Trump signs a major public lands bill. Here’s what it means for Colorado.

President Donald Trump on Tuesday signed into law a major public lands bill that will pump hundreds of millions of federal dollars into Colorado’s national parks.

“This is a very big deal,” the president said in the East Room of the White House. “From an environmental standpoint — and just a beauty of our country standpoint — there hasn’t been anything like this since Teddy Roosevelt, I suspect.”

The Great American Outdoors Act provides permanent funding for the Land and Water Conservation Fund, which has been chronically underfunded for decades. The conservation fund uses oil and gas revenue to expand public lands, safeguard natural areas and protect cultural heritage sites. LWCF has invested about $300 million in Colorado since the 1960s.

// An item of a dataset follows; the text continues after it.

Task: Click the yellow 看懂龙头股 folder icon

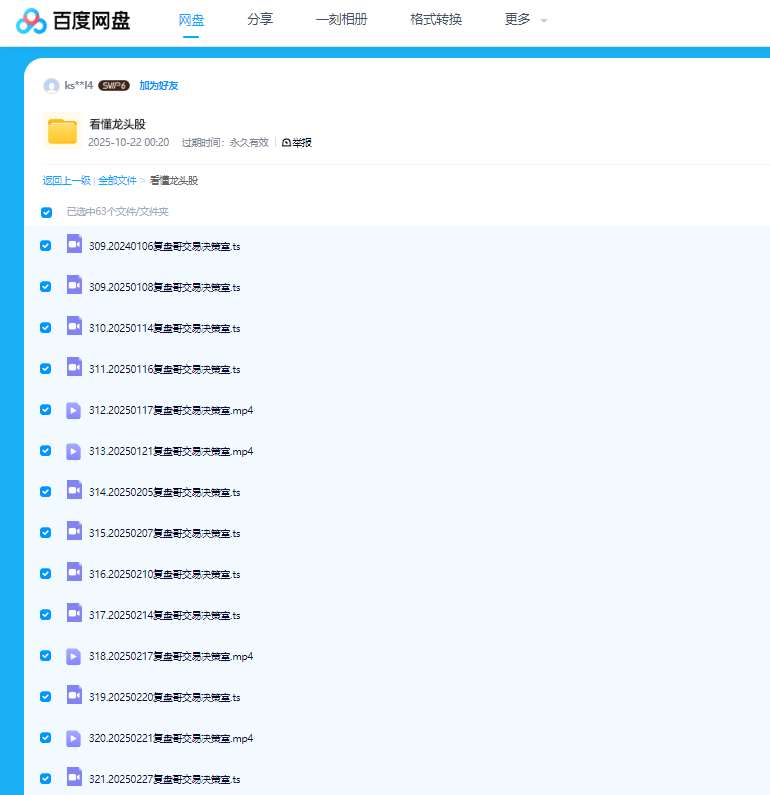Action: (63, 132)
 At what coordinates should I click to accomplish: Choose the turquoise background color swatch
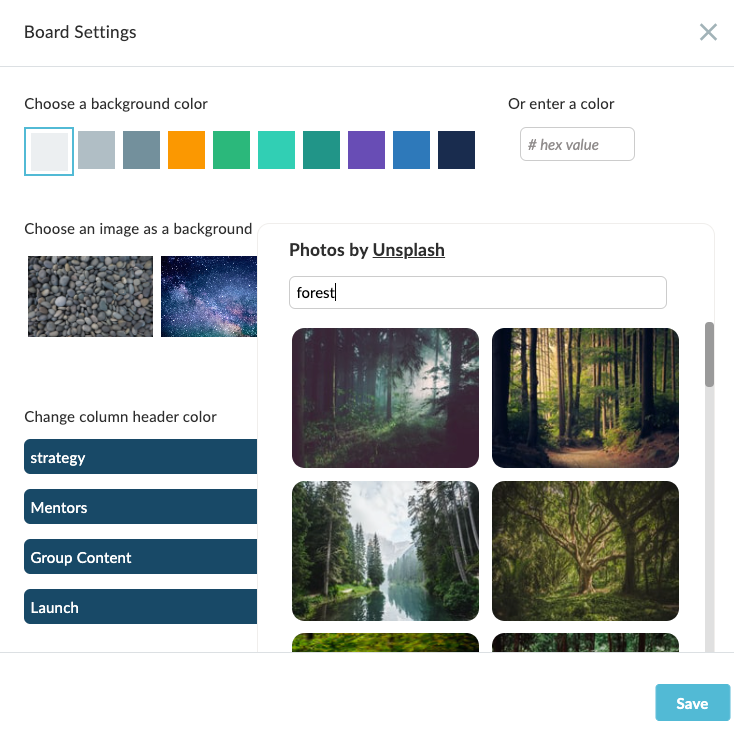coord(276,150)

The bill also addresses a $20 billion backlog of deferred maintenance in national parks. Colorado parks currently have a backlog of about $250 million, according to National Park Service estimates.

Rocky Mountain National Park has the largest Colorado backlog, more than $84 million. Other maintenance backlogs:

  • Mesa Verde National Park, $76 million
  • Dinosaur National Monument, $28 million
  • Colorado National Monument, $21 million
  • Curecanti National Recreation Area, $16 million

The Senate version of the bill was sponsored by Sen. Cory Gardner, R-Yuma, and co-sponsored by Sen. Michael Bennet, D-Denver. It was Gardner who convinced a reluctant Trump in March to back the bill, clearing it for passage through Congress.

“In the midst of acrimony, in the midst of partisanship, in the midst of times when the American people probably look out and wonder if they can get anything done, Congress came together to pass the most significant (public lands) bill — the Great American Outdoors Act — in over 50 years,” Gardner said at the bill signing.

However, some partisanship remained Tuesday. Democratic co-sponsors of the bill, including Bennet, were not invited to the signing, his office said.

Gardner faces a tough re-election fight against John Hickenlooper, a Democrat. Hickenlooper’s spokespeople spent Tuesday morning accusing Gardner of “greenwashing” his record on environmental policy by focusing on one bill.

“Whether it’s denying climate science, selling out our public lands, or unraveling protections for clean air and water, the only ‘green’ thing about Senator Gardner’s toxic record is the campaign cash he has raked in from corporate polluters,” said Eli Rosen, a spokesman for the Colorado Democratic Party.